Work required: The lines from the one holding "683x543 pixels. At" through the end of the records below are to be written out exactly, and nothing else; pictures are to be left out.

Supplied material:

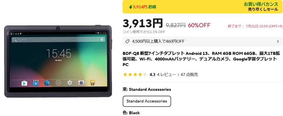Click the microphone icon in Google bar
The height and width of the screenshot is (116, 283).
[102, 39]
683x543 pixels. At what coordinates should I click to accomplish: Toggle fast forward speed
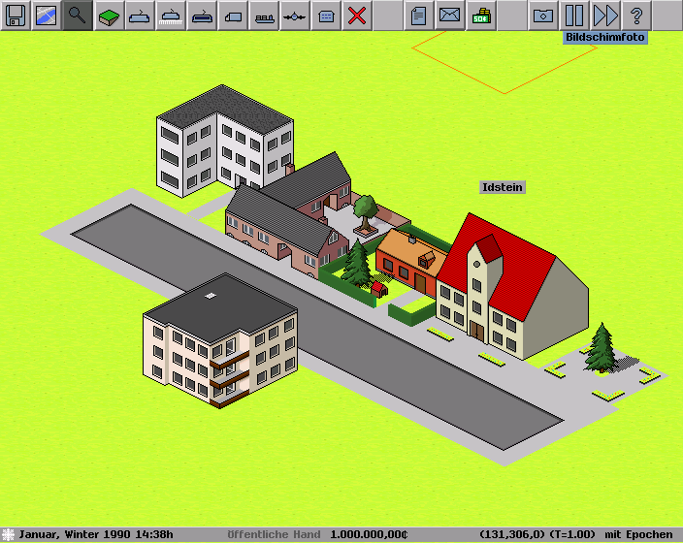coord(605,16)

Result of this exercise:
683x543 pixels. At what coordinates should I click to accomplish: Toggle fast forward speed
coord(605,16)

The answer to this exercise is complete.